[Start of Attachment]

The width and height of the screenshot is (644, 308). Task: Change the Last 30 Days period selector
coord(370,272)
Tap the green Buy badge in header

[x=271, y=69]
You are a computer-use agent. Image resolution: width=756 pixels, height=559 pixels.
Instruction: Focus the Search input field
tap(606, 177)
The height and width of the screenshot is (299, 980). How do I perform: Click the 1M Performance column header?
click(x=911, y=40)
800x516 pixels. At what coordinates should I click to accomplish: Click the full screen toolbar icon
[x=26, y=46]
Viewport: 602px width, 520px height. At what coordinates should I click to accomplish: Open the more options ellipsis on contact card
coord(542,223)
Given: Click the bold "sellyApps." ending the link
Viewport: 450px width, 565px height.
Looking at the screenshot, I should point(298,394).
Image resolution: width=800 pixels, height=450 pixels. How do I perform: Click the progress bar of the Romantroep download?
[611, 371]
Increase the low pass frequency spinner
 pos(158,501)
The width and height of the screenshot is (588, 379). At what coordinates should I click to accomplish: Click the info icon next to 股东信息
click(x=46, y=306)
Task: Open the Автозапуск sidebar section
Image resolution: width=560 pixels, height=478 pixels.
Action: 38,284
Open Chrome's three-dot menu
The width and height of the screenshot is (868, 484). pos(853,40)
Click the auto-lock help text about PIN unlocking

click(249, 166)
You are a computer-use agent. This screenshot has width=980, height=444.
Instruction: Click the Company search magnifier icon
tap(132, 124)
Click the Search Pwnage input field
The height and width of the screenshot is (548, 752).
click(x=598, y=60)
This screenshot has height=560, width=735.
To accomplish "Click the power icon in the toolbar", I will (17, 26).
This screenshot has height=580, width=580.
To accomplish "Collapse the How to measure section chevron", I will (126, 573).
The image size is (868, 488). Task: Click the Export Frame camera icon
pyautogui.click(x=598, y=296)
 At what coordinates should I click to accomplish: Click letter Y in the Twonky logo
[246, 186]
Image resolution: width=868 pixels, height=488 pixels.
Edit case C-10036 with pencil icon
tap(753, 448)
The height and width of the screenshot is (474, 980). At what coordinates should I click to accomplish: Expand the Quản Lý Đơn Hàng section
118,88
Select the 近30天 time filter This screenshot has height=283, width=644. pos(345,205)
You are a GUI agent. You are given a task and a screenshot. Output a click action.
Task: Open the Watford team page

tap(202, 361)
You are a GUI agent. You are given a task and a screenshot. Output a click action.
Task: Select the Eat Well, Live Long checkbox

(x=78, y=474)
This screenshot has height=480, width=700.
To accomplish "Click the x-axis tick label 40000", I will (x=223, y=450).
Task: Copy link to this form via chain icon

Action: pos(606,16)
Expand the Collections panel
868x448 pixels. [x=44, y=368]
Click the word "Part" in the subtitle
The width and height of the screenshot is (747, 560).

[End of Attachment]

What lines above hold the word "will"? List them all.

To accomplish "Click the power icon in the toolbar", I will (17, 26).
To accomplish "Collapse the How to measure section chevron", I will (126, 573).
To accomplish "Click the x-axis tick label 40000", I will (x=223, y=450).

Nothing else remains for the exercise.